** START Selected passage **

Foil spammers with these simple techniques

Spammers use many techniques to flood your Exchange server with unwanted garbage. One technique that can be especially problematic for the recipient is a directory harvest attack (DHA). In these attacks, spammers send messages to mailboxes that may or may not exist in order to discover legitimate addresses. There are techniques you can use to protect your Exchange organization against these attacks, but first you need to understand how DHAs work.

Anatomy of a DHA


The basic idea behind a DHA is that there are many common names. If your company has many employees, chances are you have employees named John, Bob, Mary, and so forth. Spammers have therefore compiled long lists of common names. A mail-generating program attaches each name on the list to a known domain name. For example, if a spammer were targeting the contoso.com domain and had the names John, Bob, and Mary on a list, spam messages would be sent to [email protected], [email protected], and [email protected].

Keep in mind that there might not be a John, Bob, or Mary working at Contoso. The spammer sends messages to these addresses anyway, using common names in an effort to figure out which email addresses are valid. In addition to names, the spammer will also use words that are often found in email addresses; for example, the spammer might try [email protected], [email protected], or [email protected].

** END Selected passage **
** START Information provided **

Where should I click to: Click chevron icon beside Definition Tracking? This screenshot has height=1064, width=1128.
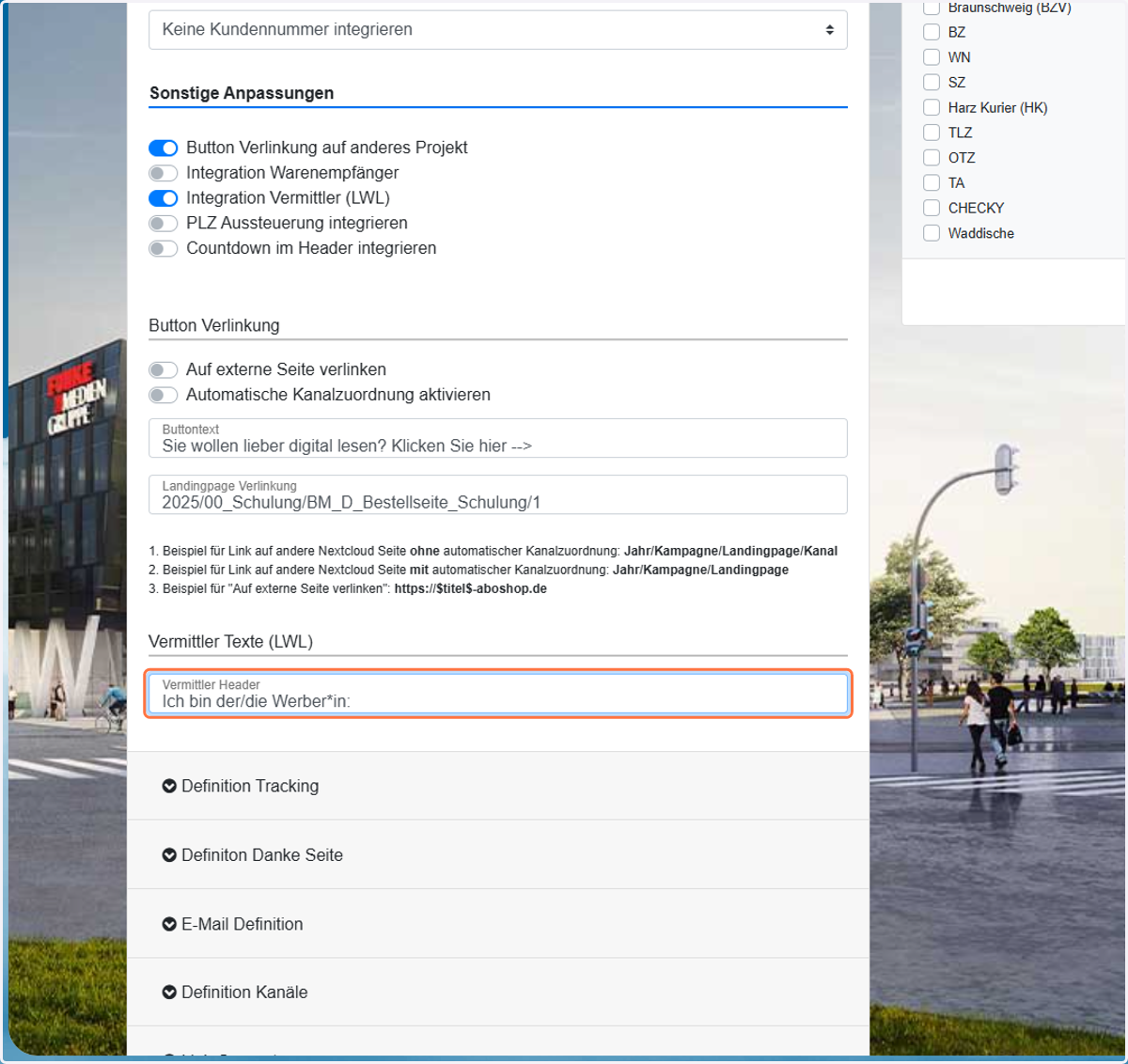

** END Information provided **

Exercises to complete:
**a.** Using the text on directory harvest attacks, decide whether each statement agrees with it. Answer yes or no for each and quote the words of the text that settle it.
(i) In these attacks, spammers send messages only to mailboxes they know exist.
(ii) A mail-generating program attaches each name on the list to a known domain name.
(iii) Besides names, spammers also try words that often appear in email addresses.
**b.** Answer these questions from the text on directory harvest attacks:
(i) What does the abbreviation DHA stand for?
(ii) What domain does the example spammer target?
(iii) What three names are on the example list?
You can complete the work without the data.

Problem solutions:
**a.**
(i) No: "spammers send messages to mailboxes that may or may not exist in order to discover legitimate addresses."
(ii) Yes: "A mail-generating program attaches each name on the list to a known domain name."
(iii) Yes: "In addition to names, the spammer will also use words that are often found in email addresses"

**b.**
(i) Directory harvest attack
(ii) contoso.com
(iii) John, Bob, and Mary